The XRD peak patterns of the raw duck eggshell before and after firing at 900°C for 2 h and the dried calcium sulfate powders obtained from the raw duck eggshell reacting with sulfuric acid and calcined at 700, 800 and 900°C, for 2 h, are shown in Figure 4. The XRD peak pattern of the raw duck eggshell shows the crystalline phase formation of rhombohedral or calcite consistent with the JCPDS file no. 01-086-2339 at the (hkl): (104) 29.364°, (012) 23.058° and (113) 39.424°. The XRD peak pattern of the calcined raw duck eggshell shows the crystalline phase formation of lime or calcia consistent with the JCPDS file no. 00-037-1497 at the (hkl): (200) 37.347°, (220) 53.856° and (111) 32.204°. The main XRD peak pattern of the dried precipitated calcium sulfate powder before firing shows the rhombohedral structure of the calcium sulfate hemihydrate (CaSO₄·0.5H₂O), consistent with the obtained DTA and TGA results, the FTIR results and the JCPDS file no. 01-070-0909 at the (hkl): (020) 25.432°, (104) 29.364°, (012) 31.366°, (022) 38.648°, (212) 40.820° and (032) 48.696°. The dried precipitated sample, or the calcium sulfate hemihydrate (CaSO₄·0.5H₂O) powder, was calcined at 700 and 800°C for 2 h. The XRD peak patterns show the anhydrous calcium sulfate (CaSO₄) metastable phase belonging to the hexagonal structure consistent with the JCPDS file nos. 01-089-1458 and 01-070-0909 at the (hkl): (100) 14.665°, (200) 29.577°, (102) 32.011° and (020) 25.432°, (012) 31.366° and (212) 40.820°. The (CaSO₄), present with a small amount of the calcium hydroxide or portlandite (Ca(OH)₂), belongs to the orthorhombic structure consistent with the JCPDS file no. 00-004-0733 at the (hkl): (101) 34.089°, (102) 47.124° and (110) 50.795°. Furthermore, the dried precipitated calcium sulfate dihydrate sample calcined at 900°C for 2 h shows an XRD pattern consisting of a stable crystalline phase formation of a hexagonal structure, namely, the anhydrite structure (CaSO₄), consistent with the JCPDS file no. 01-089-1458 at the (hkl): (020) 25.432°, (012) 31.366° and (022) 38.648, the anhydrite crystal structure [3]. Therefore, the obtained XRD patterns indicate that the calcium sulfate dihydrate (CaSO₄·2H₂O) can transform into the calcium sulfate hemihydrate or plaster of Paris (CaSO₄·0.5H₂O) and then to the anhydrite (CaSO₄) crystal structure depending on processing temperature and time, consistent with the dehydration-rehydration of calcium sulfates flowchart [30].

Figure 4:

XRD peak patterns of the duck eggshell before and after calcination at 900°C for 2 h and calcium sulfate hemihydrate powders calcined at 700, 800 and 900°C, for 2 h, respectively.

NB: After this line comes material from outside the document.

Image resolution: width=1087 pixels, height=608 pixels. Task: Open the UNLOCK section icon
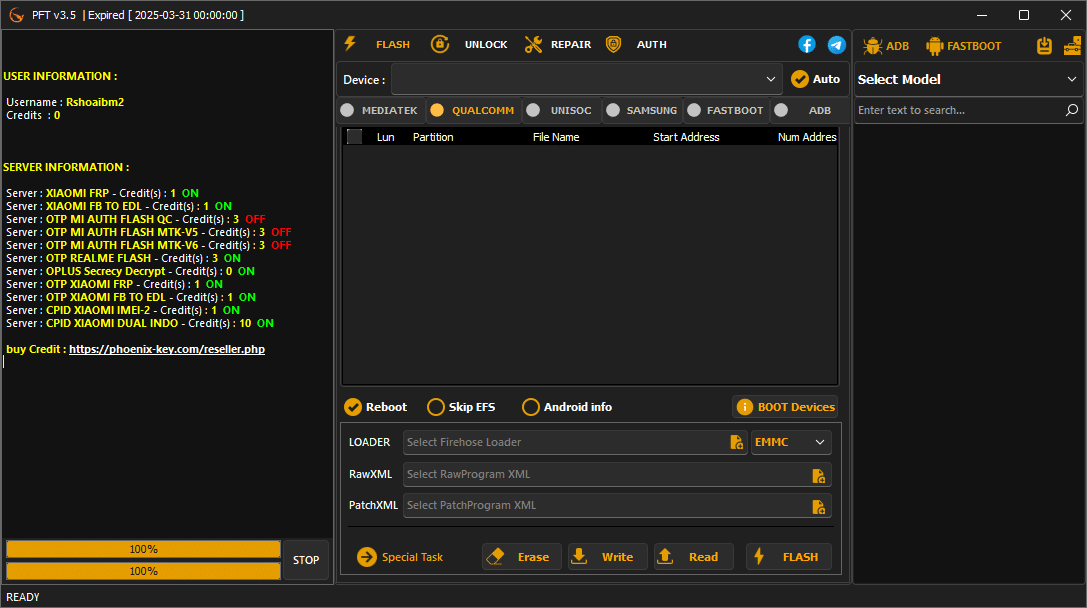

The SEM micrographs of the duck eggshell powder, calcium sulfate hemihydrate powder before firing and dried precipitated calcium sulfate hemihydrate powder calcined at 700, 800 and 900°C at the magnifications of 1000 and 5000 times are shown in Figure 5. The SEM micrographs of the ground raw duck eggshell powder show the agglomerate particles and non-uniform size as shown in Figure 5A. The SEM micrographs of the precipitated calcium sulfate hemihydrate powder dried at 110°C without firing show a uniform needle-shaped crystal (Figure 5B) [4], [13], [31]. The agglomeration of the needle shape to form a plate-like shape or a disk-like shape is due to the phase transformation at the firing temperature of 700°C as shown in Figure 5C consistent with the SEM result obtained by Gartner [31]. The microstructure changes to a more plate-like shape at the firing temperature of 800°C, as shown in Figure 5D. Furthermore, the microstructure crystallizes completely and changes to form the small rod-like shape at the calcination temperature of 900°C as shown in Figure 5E consistent with the SEM results obtained by Azimi et al. [30].

Figure 5:

SEM micrographs of samples at magnifications of 5000 times: (A) duck eggshell powder; (B) calcium sulfate hemihydrate (CaSO₄·0.5H₂O) powder before firing; (C) calcium sulfate hemihydrate powder calcined at 700°C; (D) calcium sulfate hemihydrate powder calcined at 800°C; and (E) calcium sulfate hemihydrate powder calcined at 900°C.